### Task:
An exact repetition of the data below, without images, is the expected answer.

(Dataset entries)

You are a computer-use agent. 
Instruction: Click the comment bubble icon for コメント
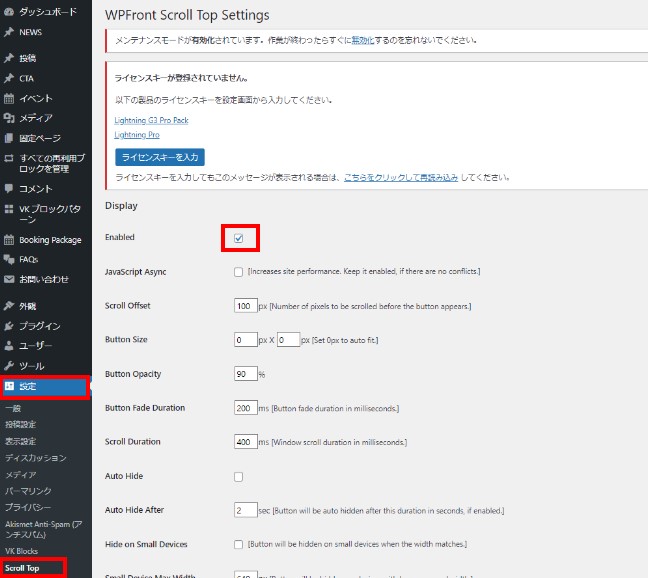click(x=9, y=188)
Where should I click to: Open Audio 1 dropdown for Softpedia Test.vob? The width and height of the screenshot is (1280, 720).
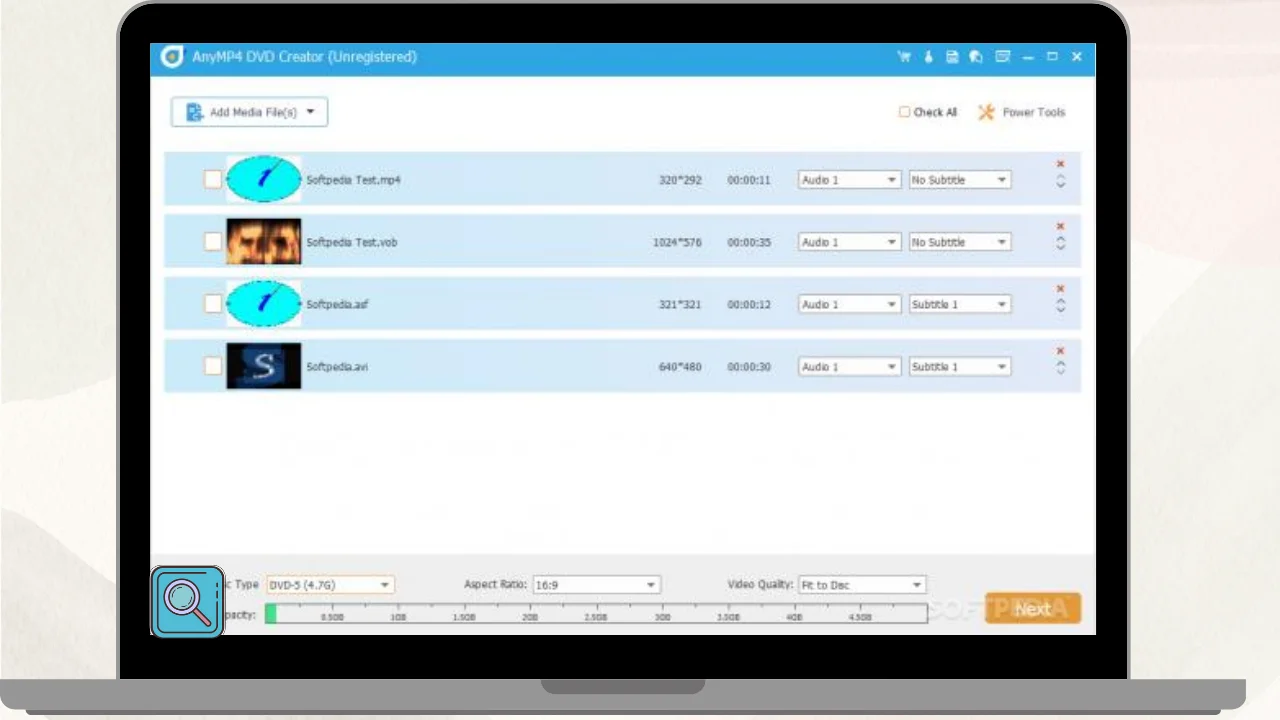click(849, 242)
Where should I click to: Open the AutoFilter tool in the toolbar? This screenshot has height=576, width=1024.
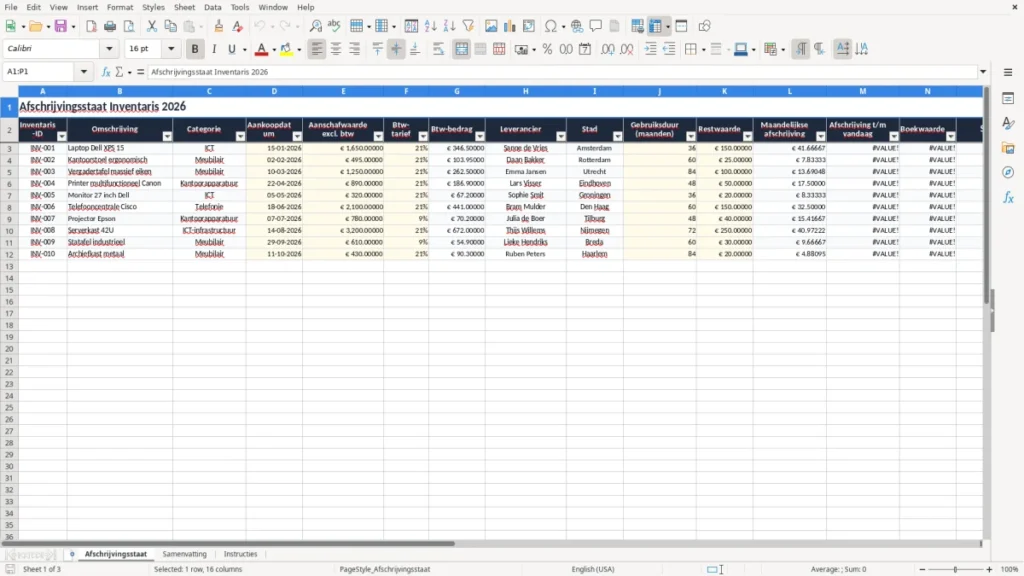pyautogui.click(x=468, y=26)
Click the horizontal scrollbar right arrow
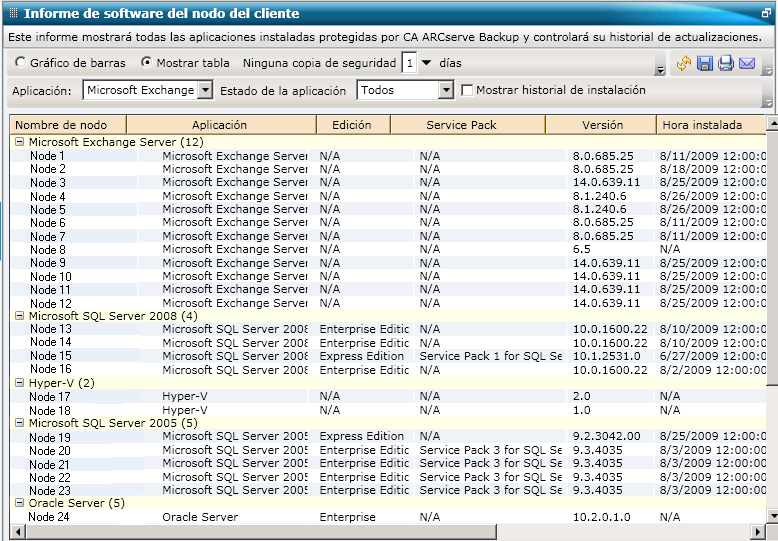This screenshot has height=541, width=778. click(757, 531)
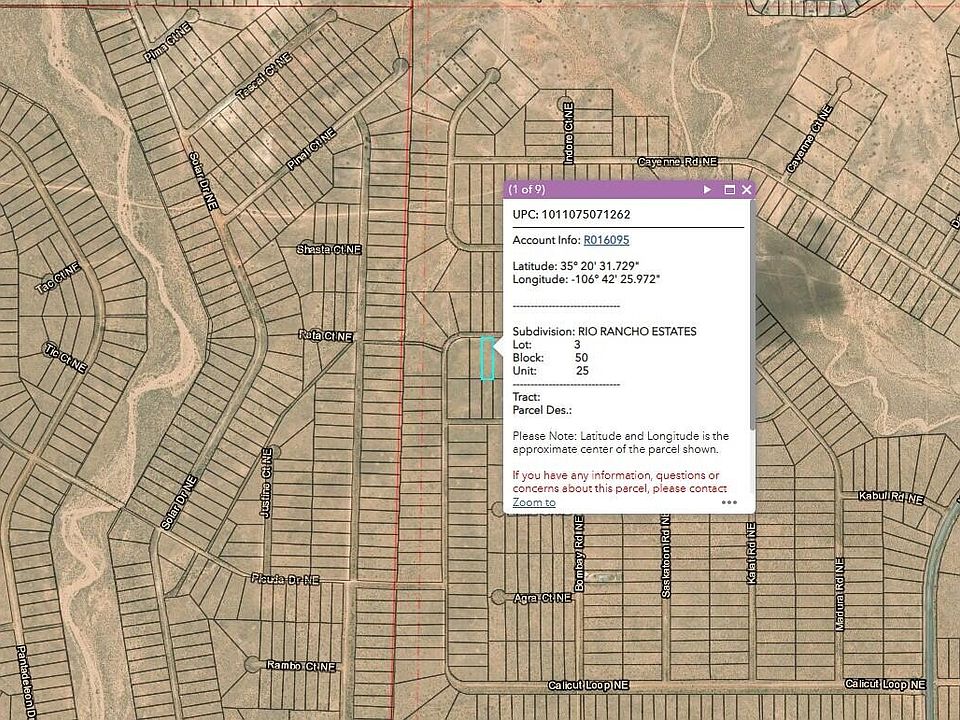The height and width of the screenshot is (720, 960).
Task: Go to next feature in popup
Action: click(708, 189)
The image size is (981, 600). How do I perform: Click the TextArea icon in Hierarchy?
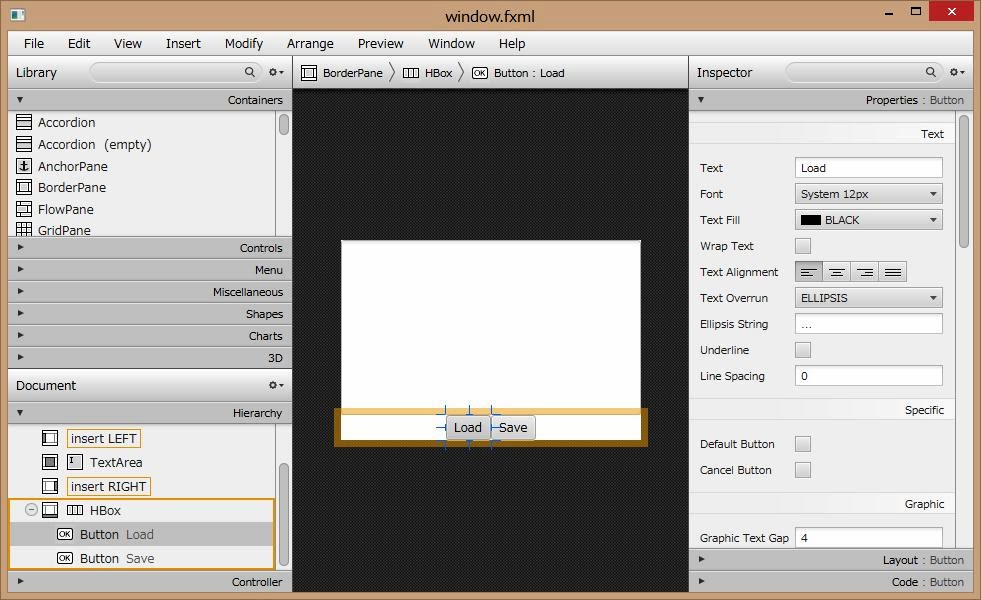point(75,462)
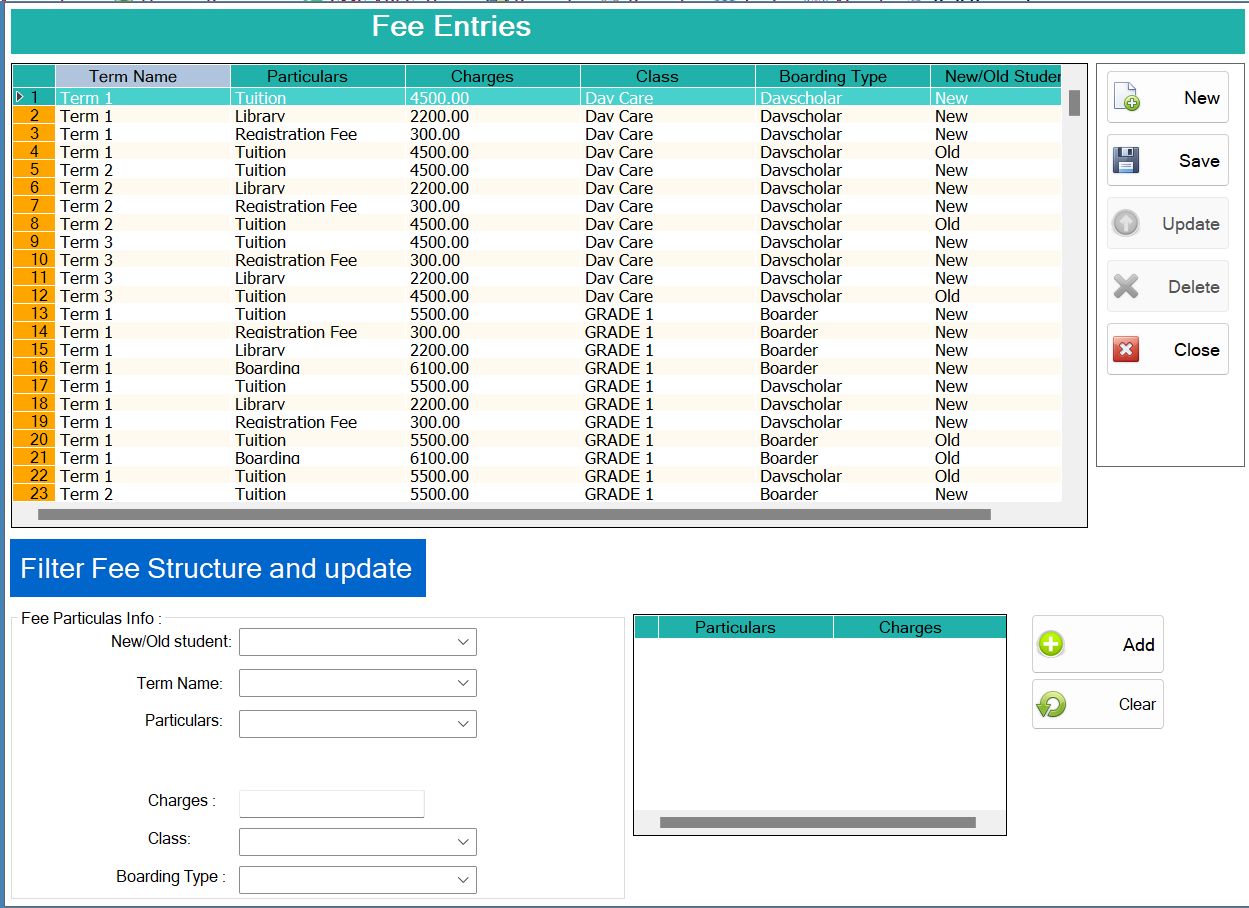The width and height of the screenshot is (1249, 908).
Task: Click the Filter Fee Structure and update button
Action: tap(217, 568)
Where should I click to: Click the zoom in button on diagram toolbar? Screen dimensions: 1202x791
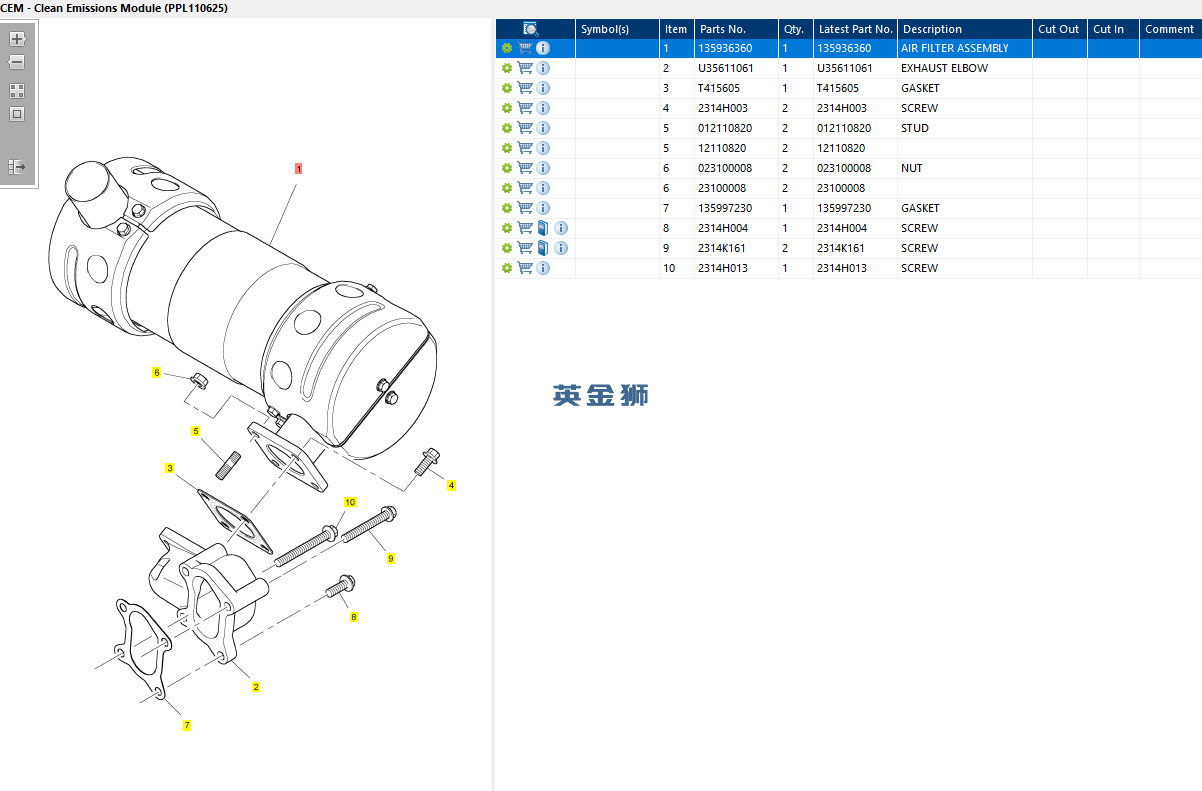click(17, 40)
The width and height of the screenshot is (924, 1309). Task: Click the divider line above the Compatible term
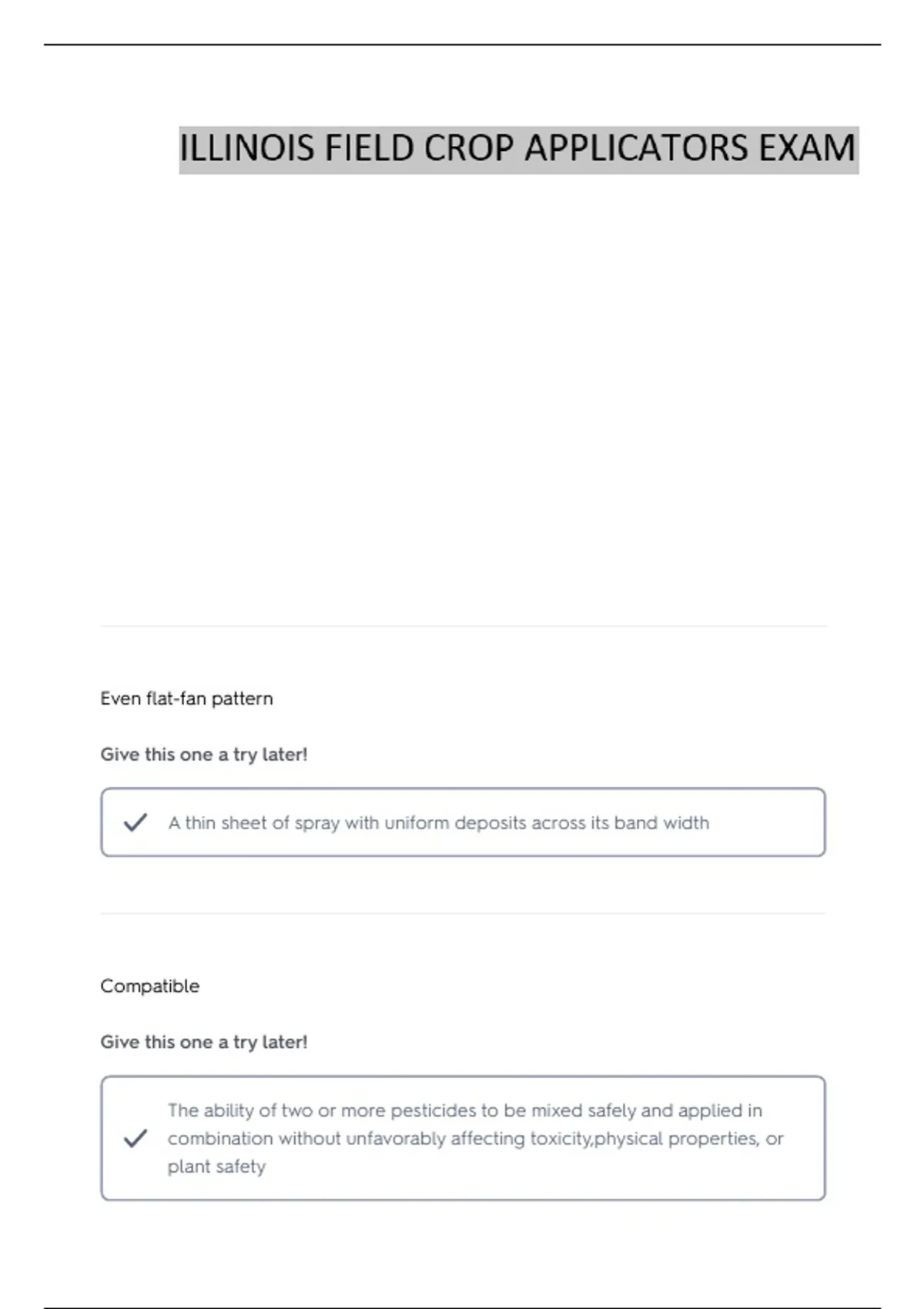(x=463, y=914)
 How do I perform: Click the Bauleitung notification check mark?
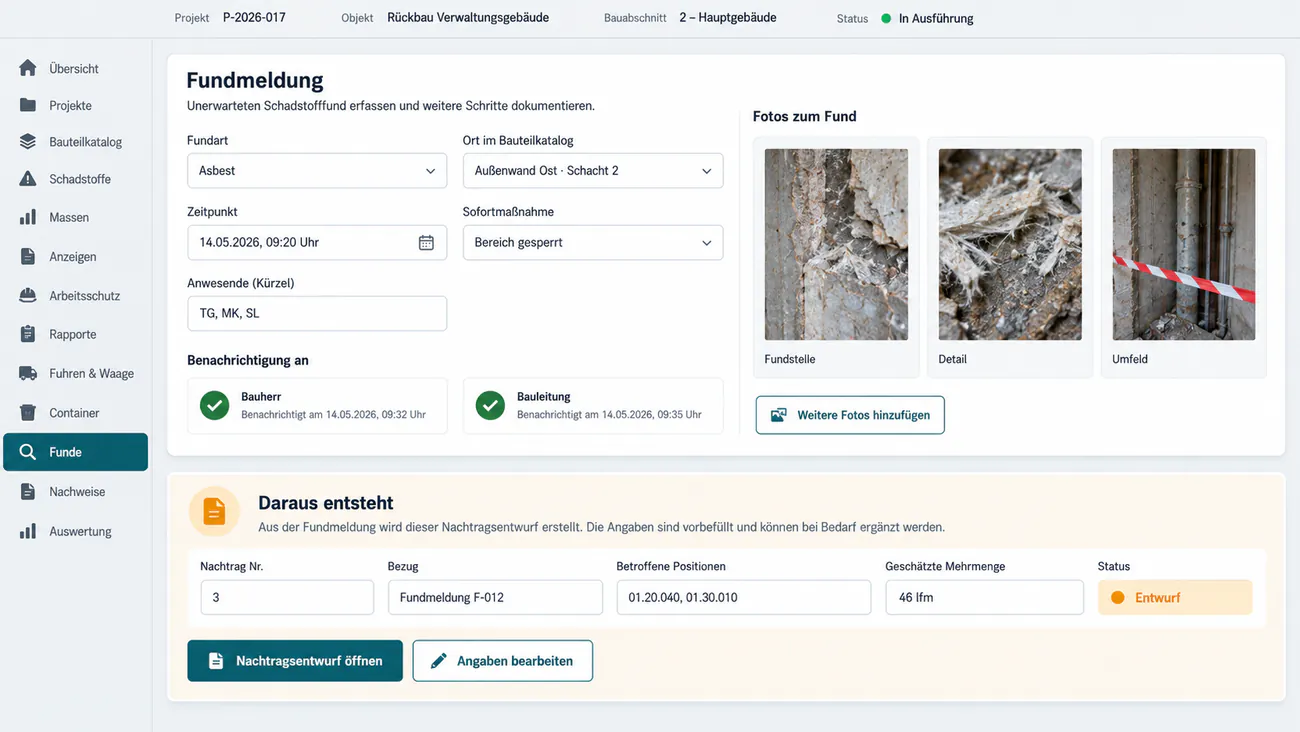click(x=490, y=405)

### Exercise solution:
You are a computer-use agent. 
Instruction: Click the comment bubble icon for コメント
click(x=9, y=188)
Where should I click to: Open Audio 1 dropdown for Softpedia Test.vob? The width and height of the screenshot is (1280, 720).
click(849, 242)
Where should I click to: Open the AutoFilter tool in the toolbar? This screenshot has height=576, width=1024.
pyautogui.click(x=468, y=26)
Click the horizontal scrollbar right arrow
This screenshot has height=541, width=778. click(757, 531)
The height and width of the screenshot is (720, 960).
Task: Go to next feature in popup
Action: click(708, 189)
The image size is (981, 600). How do I perform: Click the TextArea icon in Hierarchy?
point(75,462)
The width and height of the screenshot is (1249, 908).
Task: Click the Filter Fee Structure and update button
Action: tap(217, 568)
Where should I click to: Click the zoom in button on diagram toolbar? Screen dimensions: 1202x791
click(17, 40)
The width and height of the screenshot is (924, 1309). Task: Click the divider line above the Compatible term
(x=463, y=914)
 How do I perform: Click the Bauleitung notification check mark?
click(x=490, y=405)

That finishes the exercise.